Une étude réalisée par des chercheurs du centre de recherche PME de HEC-ULg révèle que les spin-off universitaires wallonnes manquent de souffle et que, si elle sont nombreuses, à Liège en particulier, elles ne manifestent que beaucoup trop rarement l’audace qui fait les croissances rapides et importantes. La presse s’est emparée du sujet, chaque journaliste y ajoutant son interprétation, allant parfois bien au-delà des conclusions de l’étude elle-même, voire à l’opposé des données objectives elles-mêmes (L’Echo, P.3 le 2 mai; Le Soir, p.26 et Vers l’Avenir, p.8 le 3 mai; Trends/Tendances, pp.14-15 le 10 mai; La Libre Belgique, p.23 le 22 mai).

Trop de spin-off?
Qu’en est-il, en particulier à Liège, où l’Université s’est impliquée résolument dans ce processus? En effet, depuis 1981, l’ULg est à la base de la création de 82 entreprises de tous calibres, dont 62 sont actives actuellement. En 1999, nous avons mis en place un système d’accompagnement à la création des spin-off, et depuis lors, 45 nouvelles entreprises ont créé 205 emplois à Liège: sont-ce des emplois superflus? sont-ce, comme le suggère le rapport, des emplois de substitution pour universitaires frustrés en mal de carrière académique? D’une part, l’affirmer serait faire injure aux entrepreneurs qui se sont lancés dans l’aventure et à tous ceux qui construisent ces entreprises de demain. D’autre part, il n’existe pas d’emplois inutiles.

Une croissance trop lente?
Eurogentec, une des success stories liégeoises, qui occupe environ 300 personnes ici, mais aussi en Asie et en Amérique, a fêté ses 20 ans. Après 10 ans, sur base du rapport s’il était sorti à l’époque, on aurait montré du doigt cette société pour la lenteur de sa croissance. Il en aurait été de même pour Samtech (200 emplois) qui a le même âge à peu de chose près. Mithra (27 emplois) vient d’annoncer ses résultats (7,25 M€), Kitozyme lance son usine aux Hauts Sarts le 1er juin prochain, Nanocyl fera de même à Sambreville un peu plus tard, Quality Partner emploie 40 personnes à Herstal depuis 5 ans environ. Toutes ces entreprises ont besoin de temps pour achever la phase de maturation du projet, rendre leur technologie crédible pour un investisseur, faire la preuve de leur adéquation au marché qui souvent, est encore à créer. Cette phase de croissance souvent lente est indispensable. En Région Wallonne, elle est financée dans l’entreprise généralement créée très tôt, et non à l’Université.
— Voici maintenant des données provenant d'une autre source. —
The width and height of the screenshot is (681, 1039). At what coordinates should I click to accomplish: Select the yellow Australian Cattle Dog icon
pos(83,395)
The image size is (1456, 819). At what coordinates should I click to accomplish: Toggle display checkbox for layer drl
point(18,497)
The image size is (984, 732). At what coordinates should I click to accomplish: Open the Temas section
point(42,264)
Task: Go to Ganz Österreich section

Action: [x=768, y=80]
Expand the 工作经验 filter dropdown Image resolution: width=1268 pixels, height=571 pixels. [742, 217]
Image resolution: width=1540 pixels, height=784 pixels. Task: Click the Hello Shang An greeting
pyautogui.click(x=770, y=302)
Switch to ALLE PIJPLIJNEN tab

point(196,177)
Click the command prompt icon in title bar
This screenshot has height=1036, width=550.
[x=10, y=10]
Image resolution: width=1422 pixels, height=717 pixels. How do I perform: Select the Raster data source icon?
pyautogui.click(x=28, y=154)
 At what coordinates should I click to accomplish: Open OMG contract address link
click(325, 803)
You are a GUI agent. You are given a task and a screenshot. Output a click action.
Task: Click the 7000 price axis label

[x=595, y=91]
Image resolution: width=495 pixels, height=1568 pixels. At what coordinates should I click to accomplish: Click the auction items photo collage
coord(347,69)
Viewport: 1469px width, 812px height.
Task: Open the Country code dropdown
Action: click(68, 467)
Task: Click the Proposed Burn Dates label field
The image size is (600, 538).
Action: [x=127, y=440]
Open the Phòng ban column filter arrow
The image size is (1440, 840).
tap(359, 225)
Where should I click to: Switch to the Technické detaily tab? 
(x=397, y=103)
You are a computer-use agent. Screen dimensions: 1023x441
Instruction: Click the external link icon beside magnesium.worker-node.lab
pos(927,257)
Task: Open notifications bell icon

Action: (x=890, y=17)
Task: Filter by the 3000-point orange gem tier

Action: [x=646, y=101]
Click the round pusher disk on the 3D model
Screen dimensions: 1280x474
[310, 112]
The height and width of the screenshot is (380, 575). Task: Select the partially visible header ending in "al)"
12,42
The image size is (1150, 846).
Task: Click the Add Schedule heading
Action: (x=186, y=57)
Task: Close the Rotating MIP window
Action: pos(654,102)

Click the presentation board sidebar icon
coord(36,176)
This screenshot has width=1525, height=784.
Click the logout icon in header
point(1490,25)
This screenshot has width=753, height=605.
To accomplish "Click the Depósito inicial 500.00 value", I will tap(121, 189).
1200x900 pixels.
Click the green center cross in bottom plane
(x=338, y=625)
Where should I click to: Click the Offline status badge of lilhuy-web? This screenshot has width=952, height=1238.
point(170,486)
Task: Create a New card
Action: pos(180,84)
Il faut donc à une entreprise spin-off, plus de temps en Wallonie qu’en Flandre pour arriver à la phase de commercialisation. On pourrait dire que le défaut principal des spin-off wallonnes, c’est d’être des bébés prématurés, qui accusent une certaine lenteur de croissance. C’est en réalité le manque de disponibilité de fonds permettant une gestation plus longue — donc la mise au monde d’une entreprise moins fragile — qui provoque généralement ces naissances précoces. Et ce syndrome financier est plus marqué chez nous que chez nos voisins du Nord.

Une croissance obligée?
Certaines spin-off sont petites et le resteront probablement : Pro Fish Technologies, créée il y a 2 semaines, est de celles-là. Elle reçoit un accompagnement très mesuré de notre part est financée entièrement par des investisseurs privés. Elle a, comme toute entreprise, la vocation d’être profitable et utile, mais nullement de grandir à forte vitesse. C’est très clair dès le départ, il ne s’agit pas d’un manque d’ambition, mais d’une autre ambition que celle de la croissance à tout prix. D’autres spin-off n’entrent pas dans ce schéma et ont besoin d’un accompagnement renforcé, comme le suggère le rapport. C’est exactement pour donner un tel accompagnement qu’en 2003 a été créée SEED, devenue CIDE en 2005 : une équipe de professionnels capables de coacher les projets les plus prometteurs. Le rapport suggère des aides plus fortes sur moins de projets. C’est exactement la raison d’être de CIDE. Certains projets très technologiques, tels que ceux que génèrent la recherche spatiale ou biotechnologique, ont besoin d’accélérateurs de croissance, et c’est pour cela que la Région wallonne a créé WSL, incubateur spatial et WBC, incubateur biotech. A Liège, une des principales recommandations du rapport est déjà en place, car le portefeuille de projets permettait une telle différenciation qualitative et quantitative de l’aide apportée. Beaucoup de projets sont donc nécessaires si l’on veut développer des approches différenciées.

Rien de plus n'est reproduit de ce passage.